Während aufgabenorientierte Roboterdialoge all diese Herausforderungen mit sich bringen, sollten wir darauf hinweisen, dass einige potenziell nützliche Interaktionen mit „sprechenden“ Robotern kaum sprachliche Fähigkeiten erfordern. Der in (Movellan et al. 2009) beschriebene Rubi-Roboter zum Beispiel zeigte Kleinkindern Objekte auf seiner mit einem Bildschirm ausgestatteten „Brust“ und forderte sie auf, die Objekte zu berühren und zu benennen.

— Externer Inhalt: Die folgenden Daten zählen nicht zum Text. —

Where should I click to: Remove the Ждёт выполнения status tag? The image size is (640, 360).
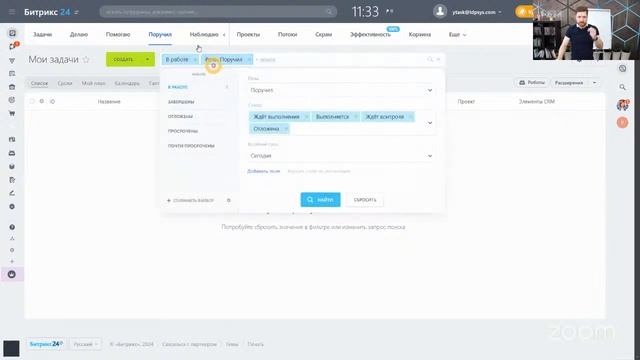pos(306,117)
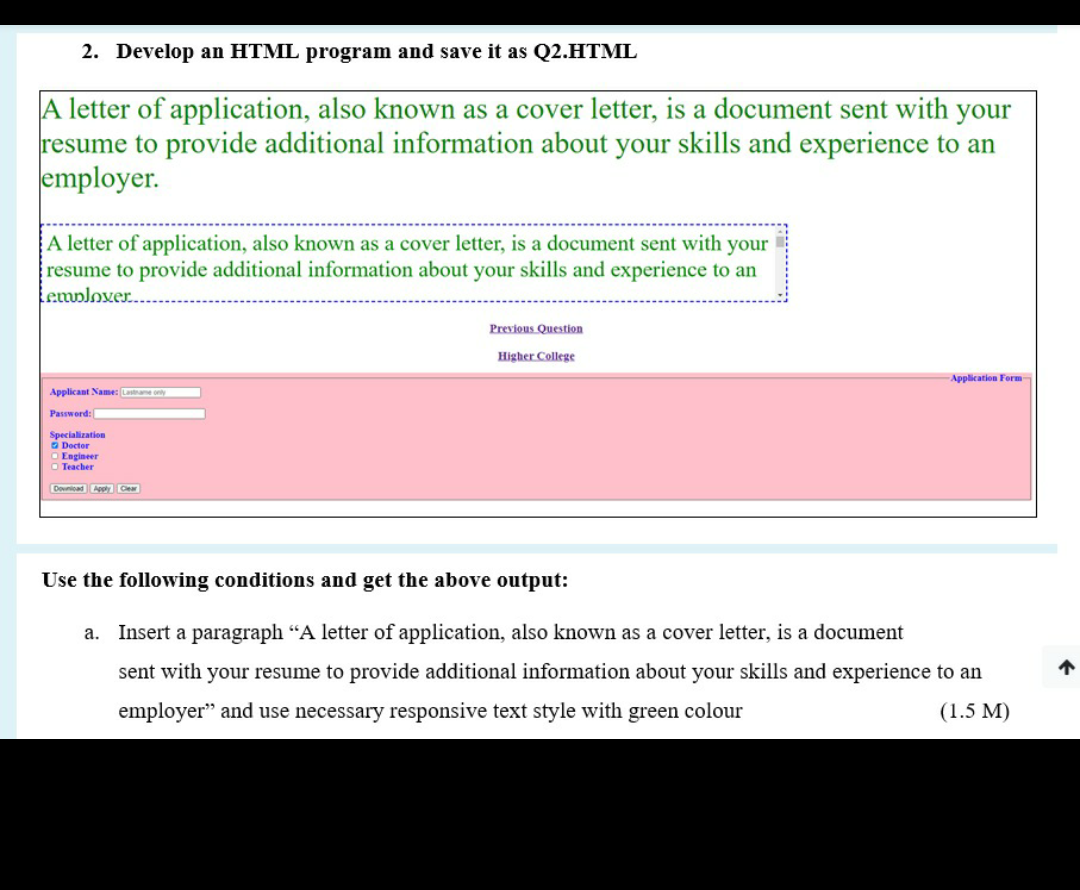The height and width of the screenshot is (890, 1080).
Task: Check the Engineer checkbox
Action: point(53,456)
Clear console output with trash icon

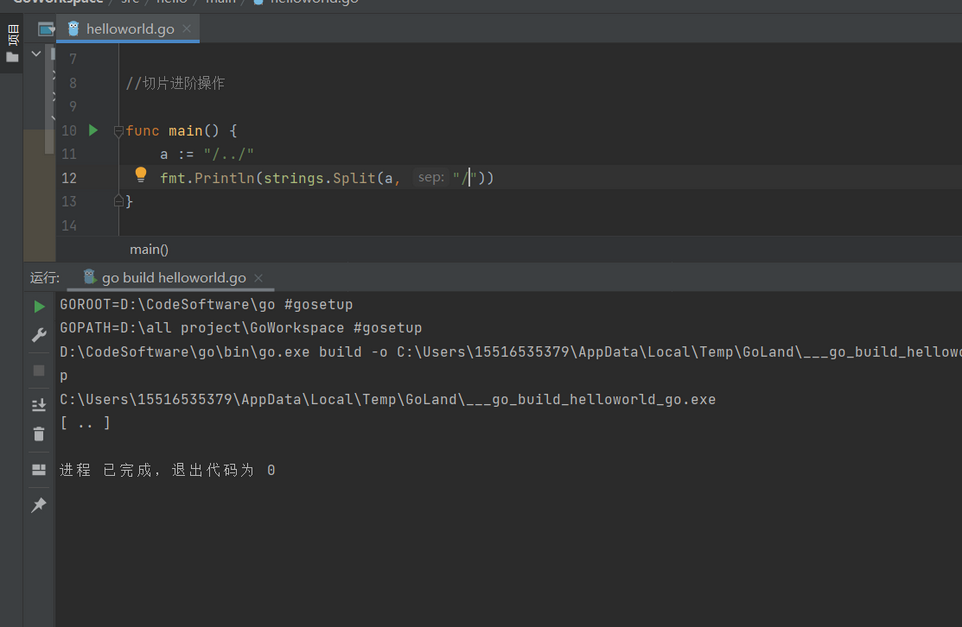[39, 434]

Dies führte dazu, dass die Kleinkinder trotz der Einfachheit der Interaktion besser Wörter lernten. Ein weiteres Beispiel für einen sehr erfolgreichen sprechenden Roboter ohne wirkliche sprachliche Fähigkeiten ist der „Museumsführer“ Rhino (Burgard et al. 1999). Im Gegensatz zu Rubi war er in der Lage, zwischen sich unvorhersehbar bewegenden Menschen zu navigieren, und hielt sein Publikum mit seinen voraufgezeichneten Botschaften und mit der Anzeige seiner aktuellen Ziele auf einem Bildschirm bei der Stange. Auch zahlreiche humanoide Roboter (z. B. Hondas Asimo), die in der Vergangenheit und gegenwärtig weltweit entwickelt werden, verstehen immer noch nur sehr wenig Sprache und verlassen sich hauptsächlich auf geskriptete Ausgaben. Zweifellos werden ihr Nutzen und ihre Anziehungskraft dank Technologien wie den oben genannten – Spiele, begleitende Agentensysteme, sprachbasierte Anwendungen, Tutoren usw. – weiter zunehmen; und diese Entwicklungen werden auch Fortschritte bei den tieferen Aspekten der Wahrnehmung, Bewegung, Manipulation und des sinnvollen Dialogs fördern.